CAPODICHINO SENZA PACE. Si guarda in alto e, osservando il flusso degli aerei al di sopra di San Martino e il cono del Vesuvio, non serve l’orologio per sapere l’ora esatta. Fa testo la regolarità dei passaggi. L’aeroporto ha una rete di 108 destinazioni che, con 11 milioni di passeggeri l’anno, vede la Campania avvicinata “al nord America e all’emisfero orientale”. Particolarmente apprezzati i voli diretti per New York e Dubai. Tempi nuovi per lo scalo che nella sua prima vita si chiamava “Campo di Marte” per poi essere intitolato a Ugo Niutta (l’ingegnere navale che divenne intrepido aviatore capace di contrastare l’aviazione austriaca durante la prima guerra mondiale). Fino al secondo Novecento lo scalo a nord di Napoli non era fra le primarie posizioni internazionali, tanto da essere definito un “aeroporto a capo chino”. Con  (1980)  l’inglese-campana Gesac, ha preso corpo l’innovativa gestione ispirata a criteri di efficienza e modernizzazione. Tuttavia bene in cielo, male in terra.

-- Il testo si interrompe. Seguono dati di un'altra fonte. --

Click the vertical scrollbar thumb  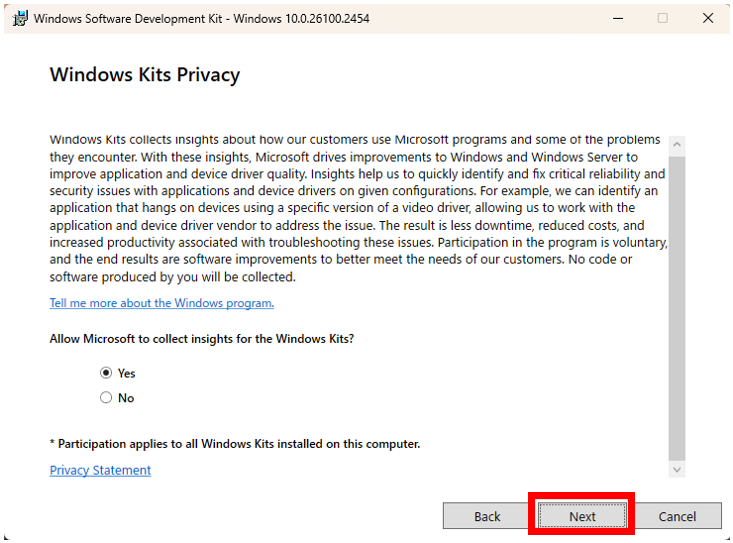(677, 300)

PERVERSA AEROFOBIA. Palazzo San Giacomo ha sempre “volato” molto basso specie negli ultimi decenni (a causa di una particolare forma di miopia?). Negli anni Settanta e Ottanta non mancarono assessori e politici che ritenevano necessario trasferire lo scalo da Capodichino al Lago Patria (motivi ecologici o compravendita di suoli?). Si spesero 18 miliardi (vecchie lire sì, ma sempre “tante”) per i progetti e l’avvio dei lavori. Per fortuna prevalse la cultura del buon senso: ma come poteva funzionare un aeroporto a ridosso di un lago, con tutta quella nebbia che è uno dei più pericolosi ostacoli? Con l’ultimo Piano regolatore qualche “anima bella” è riuscita a infilare nuovamente “la necessità di riprendere la questione dell’aeroscalo” per sostituirlo con un “grande parco pubblico…”. Immediata la puntualizzazione dell’assessore al Turismo Teresa Armato (ribadita ai rotariani del Napoli Ovest, presidente Marta Catuogno): la presenza di  Capodichino è di vitale importanza specie oggi che, con il collegamento con il salernitano aeroscalo Costa d’Amalfi, la Campania ha un polmone che rafforza in modo determinante tutta l’economia regionale.

TRASPORTI LUMACA.  A Napoli l’Estate dovrà camminare lentamente e con molta attenzione ai rischi che corre. Il traffico di superficie è convulso, senza regole. I bus, anche se nuovi di zecca, debbono fare i conti con chi non paga il biglietto e dà fastidio a chi è in regola. Corse, partenze e fermate non hanno orari prestabiliti. Tutto avviene a come capita. Quando poi il bus lo vedi, ci sali con fiducia ma non sai quando e come arrivi. Nel sottosuolo è peggio che “andar di notte”: linee metro dove gli orari sono spesso indicazione di massima, corse saltate e ritardi che si cumulano. Apprezzata l’autoironia dell’assessore Cosenza: solo un mago potrebbe, a Napoli, far funzionare questi trasporti…

IL MARE NON BAGNA NAPOLI. Bello il libro, con questo titolo, di Anna Maria Ortese. Ma ora va ricordato per smentirlo: il mare “bagna Napoli”, eccome se lo bagna. Basta pagare gli stabilimenti (30 per cento in più dell’anno scorso, causa Covid e guerra in Ucraina, dicono loro) e un po’ di mare e sole sono tuoi. Ma non sono beni che ci vengono gratuitamente da “madre natura”? Quesito legittimo, ma senza mai risposta.